Figure 3.

PRC2 Binding and H3K27me3 Deposition at Polycomb Target Sites Rely on PRC1 Catalytic Activity

(A) Genomic snapshot of a Polycomb target gene showing cChIP-seq for RING1B, H2AK119ub1, SUZ12, H3K27me3, JARID2, AEBP2, PCL2, and EPOP in PRC1^CPM cells.

(B) Metaplot analysis of SUZ12 cChIP-seq at PcG-occupied sites in PRC1^CPM and PRC1^CKO cells.

(C) As in (B) for H3K27me3 cChIP-seq.

(D) Heatmap analysis of cChIP-seq data shown in (B) and (C). Genomic regions were sorted based on RING1B occupancy in untreated PRC1^CKO ESCs.

(E) A scatterplot comparing the log2 fold changes in SUZ12 levels at PcG-occupied sites in PRC1^CPM and PRC1^CKO ESCs. R² represents coefficient of determination for linear regression and cor denotes Pearson correlation coefficient.

(F) As in (E) for H3K27me3 cChIP-seq.

(G) Metaplot analysis of PRC2.2-specific subunits JARID2 and AEBP2 cChIP-seq at PcG-occupied sites in PRC1^CPM cells.

(H) As in (G) for PRC2.1-specific subunits PCL2 and EPOP.

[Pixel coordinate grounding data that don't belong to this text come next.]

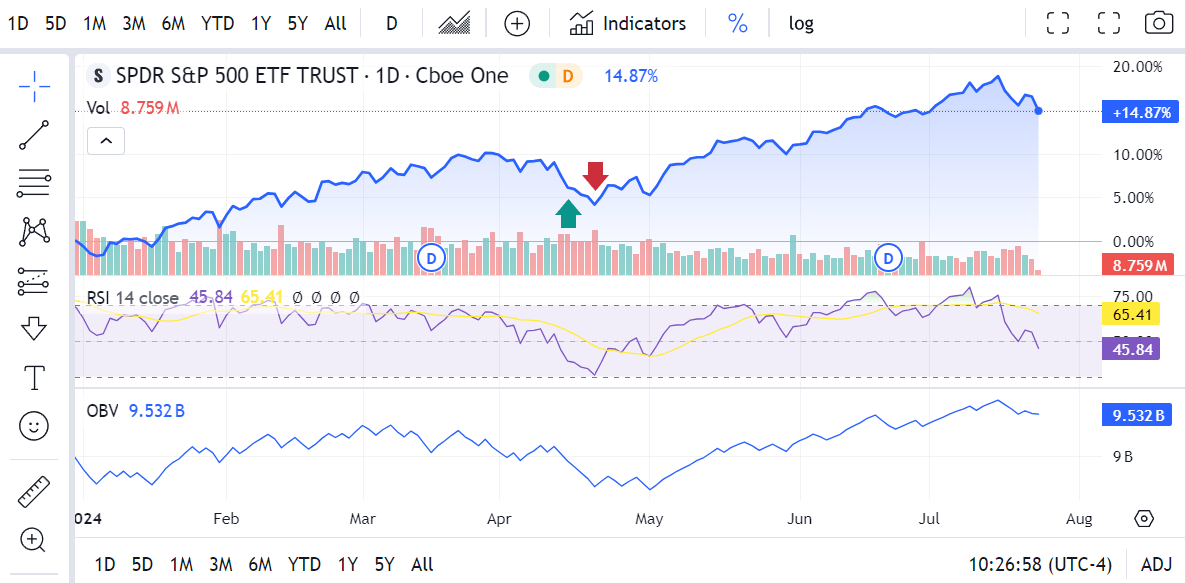Screen dimensions: 1186x583
Task: Select the 1Y range at the bottom
Action: tap(347, 564)
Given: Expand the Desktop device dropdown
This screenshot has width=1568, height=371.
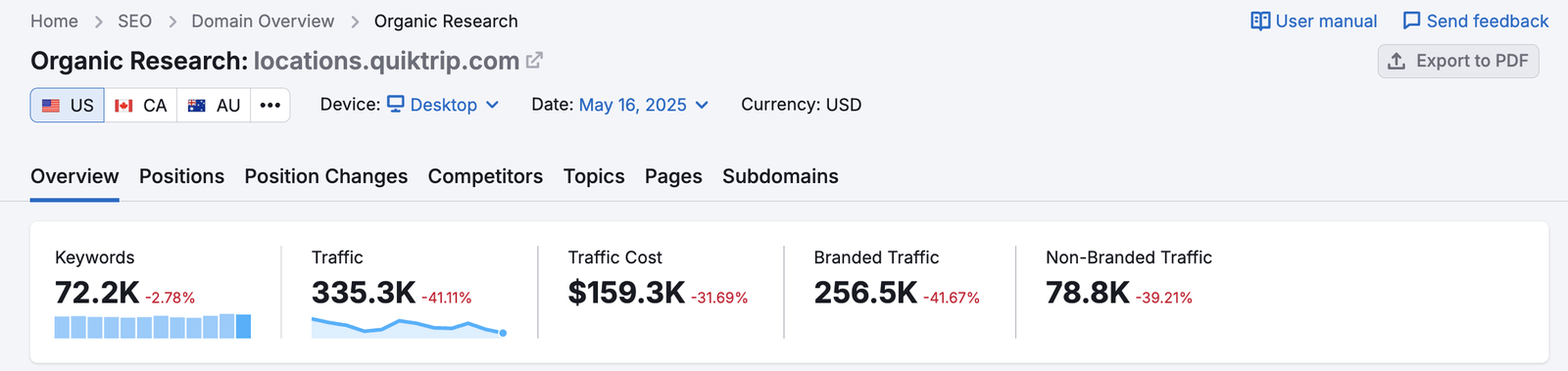Looking at the screenshot, I should coord(443,105).
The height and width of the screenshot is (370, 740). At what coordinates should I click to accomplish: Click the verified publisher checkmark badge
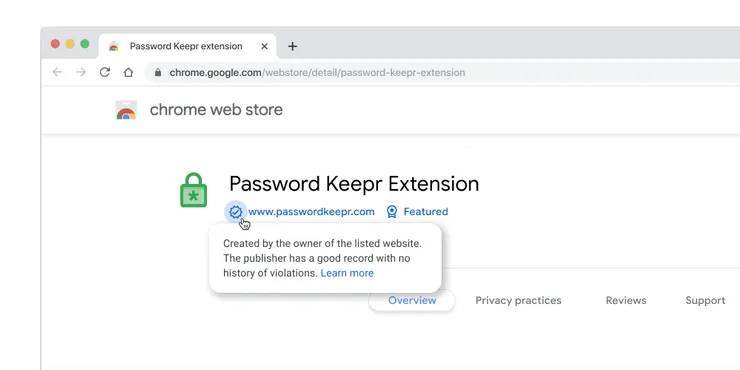click(x=235, y=212)
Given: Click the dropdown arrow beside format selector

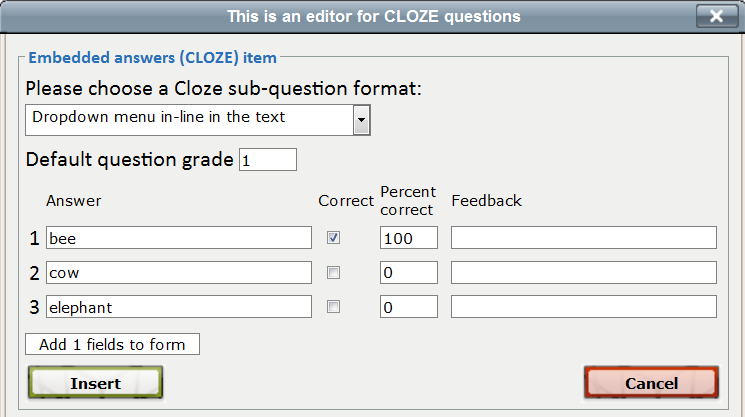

(I) Heatmap analysis of cChIP-seq data shown in (G) and (H). Genomic regions were sorted as in (D).

(J) Maximum intensity projections of JF₅₄₉-Halo-SUZ12 signal in PRC1^CPM ESCs. Examples of SUZ12 nuclear foci (Polycomb bodies) are indicated by arrowheads. Scale bar is 5 μm.

(K) Boxplots comparing the number of JF₅₄₉-Halo-SUZ12 nuclear foci in PRC1^CPM ESCs before (n_cells = 55) and after (n_cells = 52) OHT treatment. Cells from two independent experiments were analyzed. P values denote statistical significance calculated by a Student’s t test.

See also Figure S3.